Friday, Jan. 18, 1963

Monsieur No

President Charles de Gaulle's press conferences take the form of a ritual ballet. The stage is the crystal-chandeliered Salle des F&234;tes in the Elysee Palace, and the corps de ballet is composed of some 700 newsmen crowded rump to rump in flimsy, gilt-painted chairs. The props are TV cameras, lights, a desk placed before a raspberry-red curtain. Enter le grand Charles, moving his head ponderously as he peers through the haze of TV flares and flash bulbs. With a wave of the hand and a clearing of the throat, De Gaulle makes some preliminary remarks before the questions begin.
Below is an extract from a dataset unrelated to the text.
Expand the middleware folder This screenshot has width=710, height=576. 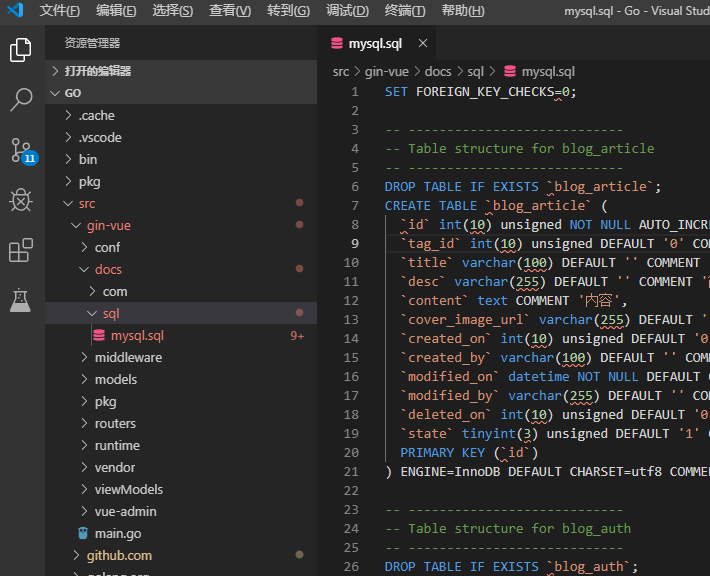point(127,357)
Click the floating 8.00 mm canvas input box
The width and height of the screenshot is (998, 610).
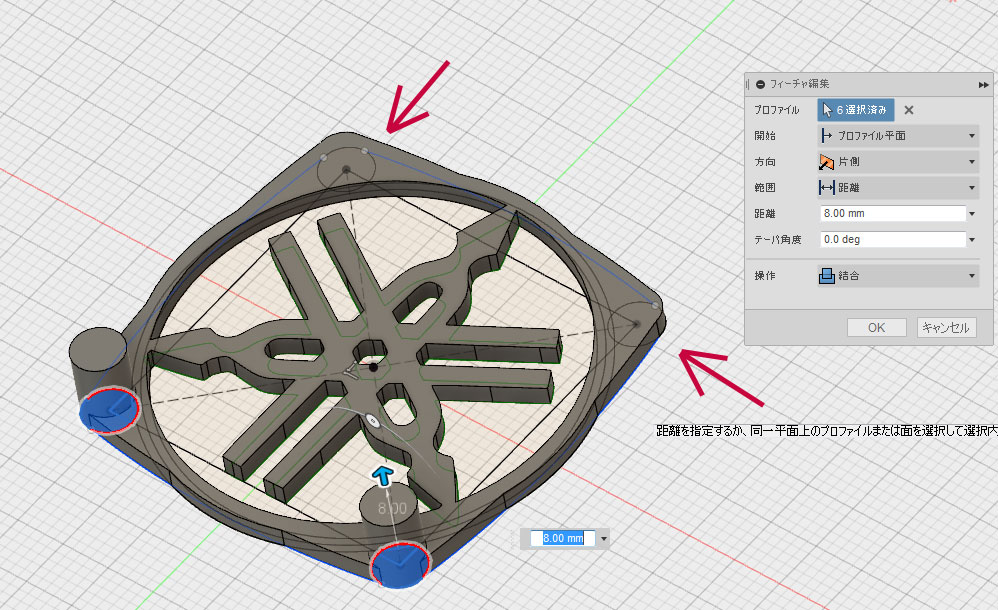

As De Gaulle prepared to stage another of his rare press performances this week, political dopesters were betting he would use the occasion to give a haughty and ringing non to concessions for Britain's entry into the Common Market. He might also take the opportunity to repeat in public what he has already said in private about President John Kennedy's Polaris offer last month. After Kennedy's Nassau proposal, De Gaulle called in his ministers and became "Monsieur No," to the whole idea, reported the weekly Paris-Match last week.

De Gaulle declared: "France cannot in the future renounce its effort and abandon its project merely because Washington decides to present some proposals . . . We cannot accept Polaris missiles and, at the same time, pursue our national effort. Therefore we will follow our national effort..We have the Abomb. We will have the H-bomb. And, eventually, we will have three-stage missiles."

De Gaulle continued: "The American interest is not always the French interest. Circumstances change. Interests can diverge. This will be more and more true in the future, which will give Europe a greater and greater weight, and which will therefore contribute to diminishing the relative weight of the U.S."